While there is a movement within companies to start looking at paid maternity leave (as the U.S. is the only industrialized nation that doesn’t offer it), most of the world is still lacking paid parental leave for new fathers. There are some states and cities that are dealing with this on the local level and instituting paid parental leave for both parents, and some companies are taking a step in that direction. With that, let’s talk about the benefits of offering paternity leave or just parental leave in general!
Short-Term Costs but Long-Term Benefits
When companies offer paid leave to employees they are showing a long-term investment in them. This can lead to a multitude of benefits that include greater job satisfaction and lower turnover. Providing leave to parents keeps them in the workforce and it helps the employee see that you care enough for them and their family, and there are studies to show that employees will show increased productivity in the workplace (win-win)!
Paid Paternity Leave Benefits Women in the Workplace
When paid paternity leave is offered and taken by fathers, it helps combat the “motherhood penalty.” According to Sady Doyle’s article on NBC News, We Can’t Fix the Pay Gap Without Addressing the Culture that Punishes Working Mothers, “At the beginning of their careers, men and women’s wages are close to equal. But when women become mothers, their wages take a dive from which they may never fully recover: Where childless women earn an average of 80 cents to a white man’s dollar, mothers on average earn only 71 cents. (Notably, women of color earn less than that and the gap between white women and women of color is rapidly increasing.)”
Additionally, paternity leave reduces work-family conflicts for fathers.
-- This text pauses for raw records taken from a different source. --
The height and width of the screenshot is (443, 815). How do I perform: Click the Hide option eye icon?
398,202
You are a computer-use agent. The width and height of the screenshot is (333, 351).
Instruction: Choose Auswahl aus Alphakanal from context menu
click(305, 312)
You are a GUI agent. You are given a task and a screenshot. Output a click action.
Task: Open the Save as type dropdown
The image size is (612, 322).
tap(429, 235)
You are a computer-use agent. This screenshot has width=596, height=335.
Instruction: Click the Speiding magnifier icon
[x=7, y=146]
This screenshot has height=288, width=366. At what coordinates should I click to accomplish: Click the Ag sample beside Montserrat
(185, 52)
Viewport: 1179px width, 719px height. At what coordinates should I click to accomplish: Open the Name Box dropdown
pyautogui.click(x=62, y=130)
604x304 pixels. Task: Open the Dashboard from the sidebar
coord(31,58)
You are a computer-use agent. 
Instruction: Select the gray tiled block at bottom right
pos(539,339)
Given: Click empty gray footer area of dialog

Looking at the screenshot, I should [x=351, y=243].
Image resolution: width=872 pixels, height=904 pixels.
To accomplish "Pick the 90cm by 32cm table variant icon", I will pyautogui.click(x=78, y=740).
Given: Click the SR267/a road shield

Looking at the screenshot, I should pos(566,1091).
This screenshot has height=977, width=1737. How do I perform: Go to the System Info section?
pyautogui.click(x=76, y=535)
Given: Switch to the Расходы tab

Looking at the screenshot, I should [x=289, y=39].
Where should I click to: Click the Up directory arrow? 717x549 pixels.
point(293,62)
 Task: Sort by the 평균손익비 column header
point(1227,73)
According to the DOL Policy Brief on Paternity Leave, fathers are increasingly concerned about work life balance, and nearly half of men surveyed report that the demands of work interfere with family life. Paid leave makes it easier for fathers, like mothers, to better balance their responsibilities at work and at home, and this can only help children.
Benefits for the Children
There have been multiple studies that show when fathers are involved in caring for their newborn, they are more likely to be hands-on throughout their child’s life. There are also many studies that show the benefits on cognitive tests. In the DOL Policy Brief mentioned above, there was a study discussed that found evidence to suggest that the longer paternity leave and increased time that fathers spend with their young children is associated with higher cognitive test scores.
Moral of the Studies
What I guess this all boils down to is that offering paid parental leave to both parents not only allows the father to spend more time at home with their newborn, but it also helps the mother at work (and at home) and the child. There is also, of course, the benefit to the employer with little shown impact to business operations.